Waters v. Wilmington Trust | FL 4DCA- the original note was not the same as the note attached to the complaint, the fact that the original plaintiff eventually filed the original note was not proof of its standing or possession of the original note at the time suit was commenced.

 

FRANK WATERS, Appellant,
v.
WILMINGTON TRUST, NATIONAL ASSOCIATION, not in its individual capacity but as Trustee for ARLP SECURITIZATION TRUST SERIES 2015-1, as party plaintiff for U.S. BANK NATIONAL ASSOCIATION, as trustee for the benefit of the Holders of SerVertis Fund I Trust 2008-1 Certificates, Series 2008-1 acting by and through Green Tree Servicing LLC, in its capacity as Servicer, Appellee.

No. 4D17-2300.
District Court of Appeal of Florida, Fourth District.
June 13, 2018.
Appeal from the Circuit Court for the Fifteenth Judicial Circuit, Palm Beach County; Roger B. Colton, Senior Judge; L.T. Case No. 50-2011-CA-005018-XXXX-MB-AW.

Brittani S. Gross and Kendrick Almaguer of The Ticktin Law Group, PLLC, Deerfield Beach, for appellant.

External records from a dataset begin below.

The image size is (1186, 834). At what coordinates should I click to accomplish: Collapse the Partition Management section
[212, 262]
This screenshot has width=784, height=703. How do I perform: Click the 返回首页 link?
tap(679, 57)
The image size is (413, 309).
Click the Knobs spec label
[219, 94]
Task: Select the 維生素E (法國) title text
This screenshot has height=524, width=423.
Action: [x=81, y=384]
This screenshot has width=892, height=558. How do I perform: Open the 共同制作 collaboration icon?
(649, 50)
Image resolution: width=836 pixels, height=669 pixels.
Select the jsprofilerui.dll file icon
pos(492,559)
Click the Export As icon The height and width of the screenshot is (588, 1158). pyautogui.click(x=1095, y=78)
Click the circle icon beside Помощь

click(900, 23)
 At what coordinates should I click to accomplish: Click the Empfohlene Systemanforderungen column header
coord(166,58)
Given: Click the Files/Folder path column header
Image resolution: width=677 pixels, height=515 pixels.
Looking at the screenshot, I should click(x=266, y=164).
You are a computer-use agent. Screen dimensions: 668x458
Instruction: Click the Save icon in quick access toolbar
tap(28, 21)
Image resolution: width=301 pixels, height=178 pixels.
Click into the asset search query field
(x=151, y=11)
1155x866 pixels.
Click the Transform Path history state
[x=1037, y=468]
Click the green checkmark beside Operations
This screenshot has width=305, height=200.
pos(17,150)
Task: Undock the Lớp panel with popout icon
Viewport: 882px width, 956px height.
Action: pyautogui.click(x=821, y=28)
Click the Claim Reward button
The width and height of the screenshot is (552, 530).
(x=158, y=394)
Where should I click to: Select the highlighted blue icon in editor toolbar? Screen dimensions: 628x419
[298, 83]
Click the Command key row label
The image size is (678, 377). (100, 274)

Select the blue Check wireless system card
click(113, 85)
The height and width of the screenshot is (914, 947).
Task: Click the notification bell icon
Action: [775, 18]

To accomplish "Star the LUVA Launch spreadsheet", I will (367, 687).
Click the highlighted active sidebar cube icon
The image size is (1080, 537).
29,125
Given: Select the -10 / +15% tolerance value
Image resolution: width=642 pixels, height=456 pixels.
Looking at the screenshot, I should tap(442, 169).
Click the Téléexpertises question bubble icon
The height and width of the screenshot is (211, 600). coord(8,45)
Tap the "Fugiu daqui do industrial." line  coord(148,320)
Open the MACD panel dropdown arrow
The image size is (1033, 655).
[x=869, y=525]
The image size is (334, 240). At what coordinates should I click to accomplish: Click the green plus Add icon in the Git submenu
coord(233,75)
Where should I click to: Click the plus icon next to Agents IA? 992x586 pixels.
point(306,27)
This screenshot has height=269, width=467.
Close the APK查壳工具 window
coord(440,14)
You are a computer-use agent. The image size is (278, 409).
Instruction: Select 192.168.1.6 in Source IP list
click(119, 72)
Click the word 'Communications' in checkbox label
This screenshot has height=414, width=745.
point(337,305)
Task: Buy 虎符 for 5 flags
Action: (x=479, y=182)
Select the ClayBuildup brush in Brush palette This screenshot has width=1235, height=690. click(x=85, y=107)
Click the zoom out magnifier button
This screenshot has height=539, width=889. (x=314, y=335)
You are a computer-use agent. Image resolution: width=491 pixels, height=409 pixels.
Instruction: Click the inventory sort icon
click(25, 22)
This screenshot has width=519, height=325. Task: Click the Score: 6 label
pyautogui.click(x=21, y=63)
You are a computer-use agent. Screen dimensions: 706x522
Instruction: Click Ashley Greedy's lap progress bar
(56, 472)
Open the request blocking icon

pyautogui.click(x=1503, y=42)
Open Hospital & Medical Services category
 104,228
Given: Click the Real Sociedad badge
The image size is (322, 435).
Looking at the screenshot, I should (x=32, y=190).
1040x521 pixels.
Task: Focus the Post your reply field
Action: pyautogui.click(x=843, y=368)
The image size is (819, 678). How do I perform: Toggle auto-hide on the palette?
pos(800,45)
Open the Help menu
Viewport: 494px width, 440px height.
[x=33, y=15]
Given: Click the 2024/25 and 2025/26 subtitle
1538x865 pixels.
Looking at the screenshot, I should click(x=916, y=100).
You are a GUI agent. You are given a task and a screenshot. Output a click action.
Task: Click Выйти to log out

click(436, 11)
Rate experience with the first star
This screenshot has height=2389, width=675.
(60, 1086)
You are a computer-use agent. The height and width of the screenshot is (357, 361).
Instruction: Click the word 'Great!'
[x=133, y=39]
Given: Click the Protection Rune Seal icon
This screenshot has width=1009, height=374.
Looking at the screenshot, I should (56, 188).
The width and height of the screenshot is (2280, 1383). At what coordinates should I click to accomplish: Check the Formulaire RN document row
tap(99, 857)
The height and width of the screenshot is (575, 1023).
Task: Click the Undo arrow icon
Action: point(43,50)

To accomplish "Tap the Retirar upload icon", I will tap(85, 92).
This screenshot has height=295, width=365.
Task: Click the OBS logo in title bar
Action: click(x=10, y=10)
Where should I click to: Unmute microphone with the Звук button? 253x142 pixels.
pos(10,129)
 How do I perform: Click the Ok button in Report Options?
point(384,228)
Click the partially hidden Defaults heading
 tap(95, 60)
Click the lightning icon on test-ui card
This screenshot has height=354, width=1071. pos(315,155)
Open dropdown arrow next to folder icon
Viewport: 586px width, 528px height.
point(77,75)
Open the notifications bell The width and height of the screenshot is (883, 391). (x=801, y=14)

Roy A. Diaz of SHD Legal Group, P.A., Fort Lauderdale, for appellee.

GROSS, J.

The issue in this case is whether Wilmington Trust, the substituted plaintiff, established that the original plaintiff had standing to bring this foreclosure action. Because there was insufficient evidence of the original plaintiff’s standing, we reverse the final judgment of foreclosure.

As evidence of its standing, the original plaintiff attached copies of the note, the mortgage, and an assignment of the mortgage to the complaint. The note attached to the complaint was not made payable to the plaintiff, and it contained no indorsements. The assignment unequivocally assigned only the mortgage — the note was not mentioned. More than a year later, the plaintiff filed the original note. Unlike the note attached to the complaint, the original note was indorsed in blank.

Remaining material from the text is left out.